_What you are asked to do:_
For each line of the data below that holds "will", copy the line.

Stored data
#####
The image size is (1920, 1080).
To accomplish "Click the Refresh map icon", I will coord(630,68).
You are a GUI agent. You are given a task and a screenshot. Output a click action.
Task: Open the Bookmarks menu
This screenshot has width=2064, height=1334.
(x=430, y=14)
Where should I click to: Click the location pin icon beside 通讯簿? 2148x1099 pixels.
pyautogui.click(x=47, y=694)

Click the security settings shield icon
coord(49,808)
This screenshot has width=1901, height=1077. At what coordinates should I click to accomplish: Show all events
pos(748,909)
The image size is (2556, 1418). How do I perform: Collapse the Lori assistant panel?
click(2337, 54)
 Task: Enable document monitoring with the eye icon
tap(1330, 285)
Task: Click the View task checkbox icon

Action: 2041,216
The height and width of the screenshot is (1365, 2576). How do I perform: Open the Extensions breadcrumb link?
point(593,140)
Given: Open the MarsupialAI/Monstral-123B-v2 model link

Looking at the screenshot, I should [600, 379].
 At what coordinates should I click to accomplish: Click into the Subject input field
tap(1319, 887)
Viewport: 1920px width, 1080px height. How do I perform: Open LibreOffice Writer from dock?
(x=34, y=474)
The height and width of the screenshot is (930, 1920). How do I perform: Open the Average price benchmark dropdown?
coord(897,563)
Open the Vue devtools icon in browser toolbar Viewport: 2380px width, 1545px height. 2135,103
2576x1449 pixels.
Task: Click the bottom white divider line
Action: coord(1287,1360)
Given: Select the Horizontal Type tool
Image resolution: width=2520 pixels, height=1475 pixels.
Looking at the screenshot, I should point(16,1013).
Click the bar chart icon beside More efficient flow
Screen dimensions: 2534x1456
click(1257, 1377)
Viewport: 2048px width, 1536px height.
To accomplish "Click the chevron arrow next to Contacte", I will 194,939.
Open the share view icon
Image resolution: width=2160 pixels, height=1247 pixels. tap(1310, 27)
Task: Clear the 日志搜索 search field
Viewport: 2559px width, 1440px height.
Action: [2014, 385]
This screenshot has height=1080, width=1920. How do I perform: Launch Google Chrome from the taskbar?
#####
_Task response:_
To accomplish "Click the Refresh map icon", I will coord(630,68).
To accomplish "Click the chevron arrow next to Contacte", I will 194,939.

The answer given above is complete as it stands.